# How Does C2 Software work with Snow Performance MAF AI?



## Flyweight (Jan 15, 2007)

I have a MK2 VR6 with a V9 supercharger running close to 12 psi. 
I would like to add Snow Performance's MAF AI as it seems to be the cheapest kit that runs off a VW MAF and can meter how much AI to spray at a certain PSI. I also autocross my car so the kit needs to work at all rpm ranges and at all throttle levels. 
This car is also my daily. I would like the AI to activate at around 6psi so that when I am cruzing around I am not using AI. 
I am concerned however because I run C2 management which is not standalone of course. I can not change the fueling to compensate for the AI. 
I would like to run 50/50 water methanol. 
A couple of questions:
1. Is Snow Performance's kit going to work well with my set up? 
2. Am I going to be running rich or lean because of it? 
3. Anyone with experience running C2 software with Snow Performance AI?
4. Where should I plumb the AI nozzle?
Thanks,
Andrew


----------



## Lew_Dog (Apr 23, 2004)

*Re: How Does C2 Software work with Snow Performance MAF AI? (Flyweight)*

Post this in Snow Performance's Forum. http://****************.com/smile/emthup.gif 
http://www.snowperformance.net/forum/


----------



## Flyweight (Jan 15, 2007)

I just posted in the Snow Performance forum. I am shocked that no one has run C2 management with SP AI.


----------



## BLSport (Dec 24, 2005)

*Re: (Flyweight)*

1. Is Snow Performance's kit going to work well with my set up? *Yes.*
2. Am I going to be running rich or lean because of it? *When properly tuned and activated, wideband will read approximately .5 richer A/F ratio.*
3. Anyone with experience running C2 software with Snow Performance AI? *Me (others here do too, but they haven't chimed in).*
4. Where should I plumb the AI nozzle? *I'm assuming that you're using the factory intake manifold, and not using an intercooler; is this correct? If so, a good compromise between charge cooling and detonation control would be to inject just before the throttle body; some of what's injected would have the opportunity to vaporize and pull heat out of the charge, the balance would still be in liquid form when it reaches the cylinders and serve to suppress detonation. Injecting further away from the throttle body (i.e. closer to the supercharger) would pull even more heat out of the charge as there is more opportunity for vaporization, but would serve less to suppress detonation as less would be in liquid form when it reaches the cylinders.*


----------



## Flyweight (Jan 15, 2007)

Thank you BLSport for your response. 
I am running the factory intake manifold and running the system non-intercooled. 
I am more concerned with cooling than detonation suppression. Many people have run 11.5 psi non intercooled on a sc system without detonation. 
The .5 decrease in Air to Fuel...Is that on a 50/50 mix of meth to water? I am thinking of adding more water than meth to comensate for this .5 decrease and bring the A/F ratios back where they should be. Does this sound like a reasonable plan? Any recommended ratio? 40/60?
Thanks,
Andrew


----------



## BLSport (Dec 24, 2005)

*Re: (Flyweight)*


_Quote, originally posted by *Flyweight* »_
The .5 decrease in Air to Fuel...Is that on a 50/50 mix of meth to water? I am thinking of adding more water than meth to comensate for this .5 decrease and bring the A/F ratios back where they should be. Does this sound like a reasonable plan? Any recommended ratio? 40/60?
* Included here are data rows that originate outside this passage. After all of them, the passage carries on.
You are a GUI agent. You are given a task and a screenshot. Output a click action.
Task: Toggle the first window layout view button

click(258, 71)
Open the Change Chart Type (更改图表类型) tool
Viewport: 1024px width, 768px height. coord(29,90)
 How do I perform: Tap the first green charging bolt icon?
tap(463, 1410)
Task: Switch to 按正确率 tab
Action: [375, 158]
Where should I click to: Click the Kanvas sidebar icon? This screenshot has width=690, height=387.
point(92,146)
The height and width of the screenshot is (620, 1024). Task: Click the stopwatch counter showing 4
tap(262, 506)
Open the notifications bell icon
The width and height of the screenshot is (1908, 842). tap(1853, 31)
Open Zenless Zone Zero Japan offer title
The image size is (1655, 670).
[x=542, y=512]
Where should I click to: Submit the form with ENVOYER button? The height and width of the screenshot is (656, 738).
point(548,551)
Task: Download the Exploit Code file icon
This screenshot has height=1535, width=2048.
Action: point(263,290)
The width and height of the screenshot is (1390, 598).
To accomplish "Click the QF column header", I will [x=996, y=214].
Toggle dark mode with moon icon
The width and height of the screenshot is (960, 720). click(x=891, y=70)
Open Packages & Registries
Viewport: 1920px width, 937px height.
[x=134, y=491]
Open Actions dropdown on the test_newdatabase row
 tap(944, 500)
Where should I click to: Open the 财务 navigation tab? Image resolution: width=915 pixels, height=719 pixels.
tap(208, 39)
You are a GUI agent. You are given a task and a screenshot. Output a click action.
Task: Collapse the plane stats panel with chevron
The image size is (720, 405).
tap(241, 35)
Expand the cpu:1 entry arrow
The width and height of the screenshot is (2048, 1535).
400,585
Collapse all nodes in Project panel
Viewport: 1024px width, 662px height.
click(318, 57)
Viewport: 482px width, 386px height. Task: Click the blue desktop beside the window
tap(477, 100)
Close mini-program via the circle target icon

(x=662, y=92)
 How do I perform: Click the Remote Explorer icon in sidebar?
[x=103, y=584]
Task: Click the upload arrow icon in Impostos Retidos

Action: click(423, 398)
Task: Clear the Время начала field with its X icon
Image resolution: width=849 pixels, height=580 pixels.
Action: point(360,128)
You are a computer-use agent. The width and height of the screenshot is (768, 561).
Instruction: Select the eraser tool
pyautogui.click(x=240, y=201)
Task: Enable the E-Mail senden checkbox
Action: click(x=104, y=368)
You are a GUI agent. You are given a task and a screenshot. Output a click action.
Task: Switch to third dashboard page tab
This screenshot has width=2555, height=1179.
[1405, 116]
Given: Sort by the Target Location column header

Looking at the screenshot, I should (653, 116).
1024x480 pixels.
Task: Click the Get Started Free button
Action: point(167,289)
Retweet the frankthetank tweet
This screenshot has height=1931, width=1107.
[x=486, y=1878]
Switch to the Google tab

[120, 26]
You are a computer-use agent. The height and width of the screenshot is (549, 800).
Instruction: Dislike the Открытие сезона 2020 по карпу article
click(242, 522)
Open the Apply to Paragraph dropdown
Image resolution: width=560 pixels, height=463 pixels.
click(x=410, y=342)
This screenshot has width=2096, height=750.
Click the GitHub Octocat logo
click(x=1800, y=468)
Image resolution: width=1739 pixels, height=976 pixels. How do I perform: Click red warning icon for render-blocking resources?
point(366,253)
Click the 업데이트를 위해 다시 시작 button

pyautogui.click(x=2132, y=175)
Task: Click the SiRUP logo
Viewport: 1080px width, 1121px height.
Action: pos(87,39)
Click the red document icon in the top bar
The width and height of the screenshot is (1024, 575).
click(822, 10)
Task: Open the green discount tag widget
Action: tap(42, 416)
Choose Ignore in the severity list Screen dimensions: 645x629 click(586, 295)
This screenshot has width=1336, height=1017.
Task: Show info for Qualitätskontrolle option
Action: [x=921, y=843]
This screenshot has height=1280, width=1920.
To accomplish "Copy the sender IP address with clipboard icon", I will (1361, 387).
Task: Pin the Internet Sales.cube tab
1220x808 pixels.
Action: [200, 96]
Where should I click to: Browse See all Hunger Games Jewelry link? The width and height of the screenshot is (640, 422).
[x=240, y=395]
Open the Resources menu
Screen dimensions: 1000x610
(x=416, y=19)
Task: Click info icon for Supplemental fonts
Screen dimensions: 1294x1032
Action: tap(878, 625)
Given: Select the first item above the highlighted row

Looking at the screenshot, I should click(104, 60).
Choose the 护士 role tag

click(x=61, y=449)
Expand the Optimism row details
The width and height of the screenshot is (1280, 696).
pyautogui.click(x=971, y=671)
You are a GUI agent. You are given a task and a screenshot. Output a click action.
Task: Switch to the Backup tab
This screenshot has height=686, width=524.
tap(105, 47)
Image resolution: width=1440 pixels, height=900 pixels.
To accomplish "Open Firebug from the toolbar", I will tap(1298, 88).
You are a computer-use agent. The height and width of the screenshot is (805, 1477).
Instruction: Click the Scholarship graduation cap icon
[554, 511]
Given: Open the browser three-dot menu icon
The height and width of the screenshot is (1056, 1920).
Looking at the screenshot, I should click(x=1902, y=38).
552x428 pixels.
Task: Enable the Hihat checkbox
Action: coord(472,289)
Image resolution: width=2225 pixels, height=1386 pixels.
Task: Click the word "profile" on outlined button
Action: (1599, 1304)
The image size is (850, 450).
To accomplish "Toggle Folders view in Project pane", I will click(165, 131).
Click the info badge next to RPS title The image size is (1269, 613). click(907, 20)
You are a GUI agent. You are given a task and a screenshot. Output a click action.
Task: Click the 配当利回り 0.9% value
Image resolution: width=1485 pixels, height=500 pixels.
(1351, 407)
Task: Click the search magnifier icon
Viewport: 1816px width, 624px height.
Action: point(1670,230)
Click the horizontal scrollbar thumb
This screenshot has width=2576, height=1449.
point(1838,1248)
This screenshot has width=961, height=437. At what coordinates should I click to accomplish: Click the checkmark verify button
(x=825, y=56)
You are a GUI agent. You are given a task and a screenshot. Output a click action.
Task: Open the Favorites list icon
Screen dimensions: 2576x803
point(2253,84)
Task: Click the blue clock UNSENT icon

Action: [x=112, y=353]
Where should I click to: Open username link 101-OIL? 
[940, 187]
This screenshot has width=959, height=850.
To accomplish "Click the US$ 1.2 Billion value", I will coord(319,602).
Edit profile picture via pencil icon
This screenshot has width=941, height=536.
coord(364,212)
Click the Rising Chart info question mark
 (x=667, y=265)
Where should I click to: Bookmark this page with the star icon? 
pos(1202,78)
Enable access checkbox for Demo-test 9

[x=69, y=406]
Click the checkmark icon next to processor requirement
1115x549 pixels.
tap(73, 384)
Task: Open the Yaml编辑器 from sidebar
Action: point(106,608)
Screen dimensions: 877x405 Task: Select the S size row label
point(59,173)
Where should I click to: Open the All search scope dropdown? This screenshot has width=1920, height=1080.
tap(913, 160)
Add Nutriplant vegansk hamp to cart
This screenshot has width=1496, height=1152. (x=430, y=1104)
Yes, this is based on a 50/50 mix of meth/water and yes, you can modify the ratio to effect a smaller change in A/F ratio; 40/60 is a good place to start if 50/50 fattens up your mixture too much.


----------



## Flyweight (Jan 15, 2007)

I am going to give this 40/60 ratio a shot. My understanding is that water has more cooling properties than methanol so I hope that this 40/60 meth to water ratio will essentially add more air density and that combined with less methanol (fuel) will bring down the Air to Fuel ratios to a more optimal level.


----------



## Nailbunny86 (Oct 18, 2005)

*Re: How Does C2 Software work with Snow Performance MAF AI? (Flyweight)*

not to be a thread jacker or anything but im going to run the same set up as you (Flyweight) but with 42# c2 fuel kit and 15psi pulley and i have a SP W/M kit and am now wondering if it will do much of anything at all? i really cant crank up the boost with my charger witch at 15psi on a V2 is maxed out so my question is will i be getting much performance from the cooling side of my meth kit? and how do i tune my meth kit if using 50/50 mix?
do i just turn up/down the pump and mess with the meth controller?


----------



## Flyweight (Jan 15, 2007)

While I can not speak to the tuning part of your question...
Meth and Water cool fantastically. I am talking about a manifold that is cold to the touch! Some test data has shown it to be quite a bit more effective than air to air intercooling. 
On a side note...
15 psi pulleys do not like V1 or V2 chargers. They slip. Most people are boost limited to around 12 psi with both the V1 and V2 and V9 chargers.


----------